¿Cuánto tiempo y recursos pierde el país en la transformación de asuntos baladíes, personales o politiqueros en temas obligados, que llenan el tiempo y el espacio?
Que si renuncio, que si no renuncio; que si me acerco, que si no me acerco; que si me quiere, que si no me quiere; que si voy a la fiesta, que si no voy a la fiesta; que si llego temprano o que si llego tarde y qué van a decir si no llego; que si me da pelota, que si no me da pelota; que si estoy con él hasta la muerte o si todo esto es pura vida; que si la fracción legislativa firmará o no firmará, y cómo reaccionará mi amo y señor; que si lo quiero del todo o medianamente y qué pasará si solo me corresponde a medias; que si me dio un abrazo fuerte con beso o que si ni siquiera me tocó; que si pasaré de alcalde a diputado en las próximas elecciones o que si este será mi fin y qué dirán en casa y, sobre todo, qué pasará si, después de tanta entrega y angustias, pasa algo, pues todos llevamos, grande o pequeña, nuestra cruz a cuestas.

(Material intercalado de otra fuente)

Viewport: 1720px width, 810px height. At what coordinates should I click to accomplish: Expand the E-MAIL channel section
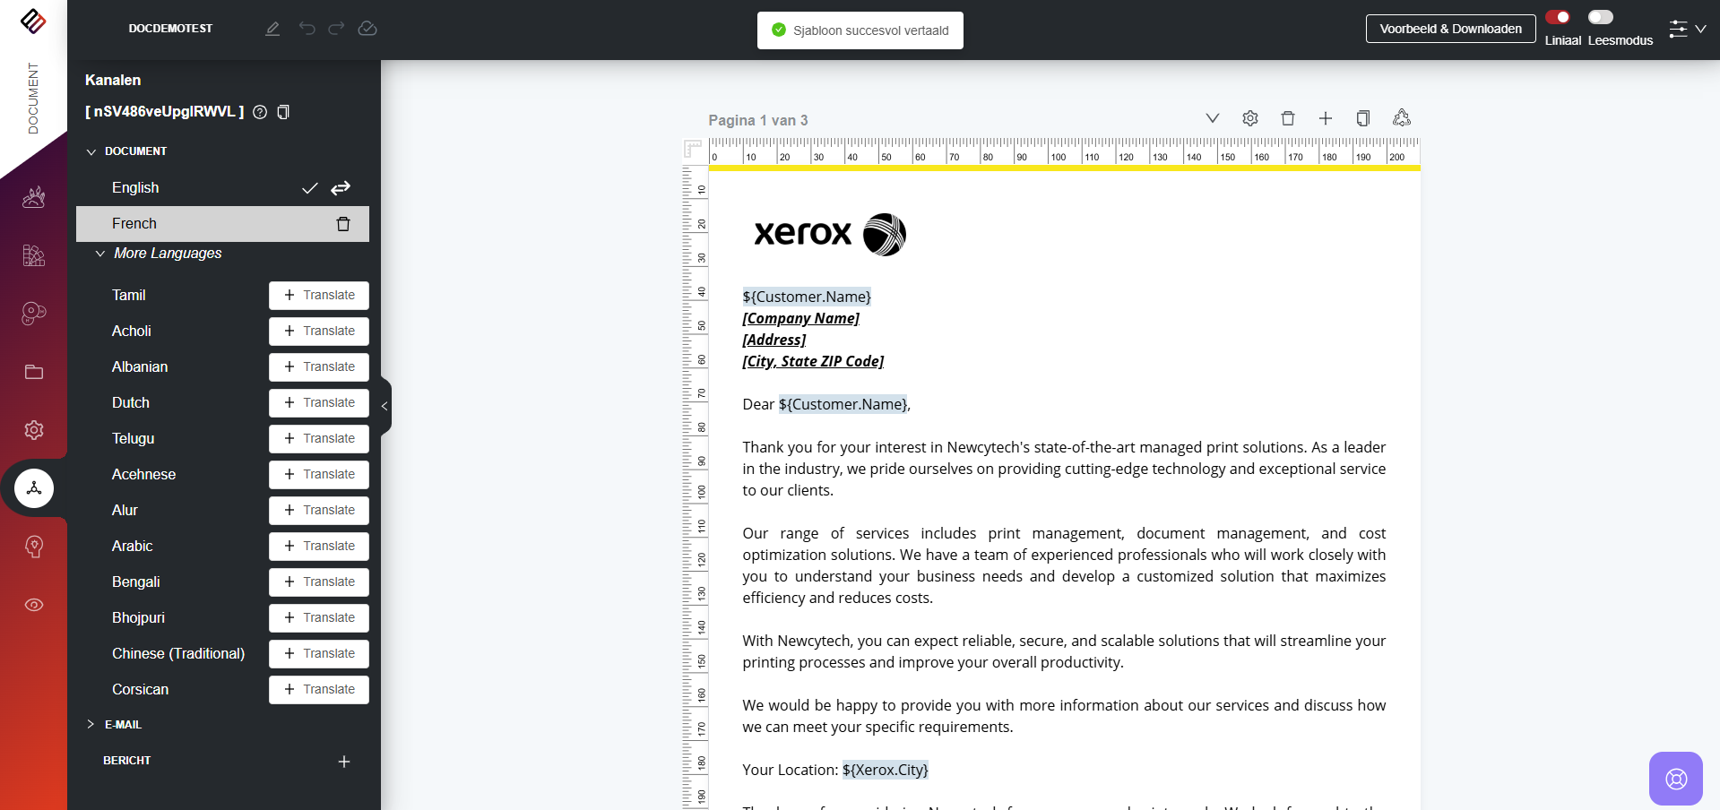91,724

Y, en medio de la política electoral, la reforma fiscal, que, en pocos días, ha engendrado legiones de expertos y de almas pías quejumbrosas y preocupadas por la situación del país, dispuestos a dar la vida por la patria y por los pobres, pero jamás a pagar impuestos y ni siquiera las cuotas de la CCSS o el salario mínimo. Este es, según dicen, un deber moral y legal exclusivo de los asalariados'
Mientras tanto, en este torneo entre el vacilón, las falacias y el egoísmo, donde el bien común es para muchos un espejismo, una noticia de ayer de La Nación nos estremece: “Nueve niños de Costa Rica murieron por agresiones en el 2010”. Traducción fiel de la expresión “muerte por agresiones”: fueron asesinados en su propia casa. Según informaciones del Hospital Nacional de Niños, 858 menores se atendieron en el primer semestre del 2010: el 74% fue víctima de maltrato verbal y un 69%, de violencia física, la mayoría niñas. La presidenta ejecutiva de la CCSS, Ileana Balmaceda, manifestó que esta es apenas “la punta del iceberg”. Se llevará a cabo una campaña para hacer conciencia sobre la magnitud de este problema social. Sin embargo, este mal –la violencia contra los niños y las mujeres– se encuentra enraizado en el ADN biológico y cultural de un grueso sector de nuestro país.
Suelo retomar una sentencia de Novalis: “Donde quiera que haya niños, existe una edad de oro”. Le faltaron al poeta las palabras claves para que esta no sea una de las grandes mentiras de la humanidad: amados y respetados. Sin ellas, plataforma de su formación, la edad de oro se trueca en el peor de los infiernos. Es el barómetro de un país desarrollado y civilizado.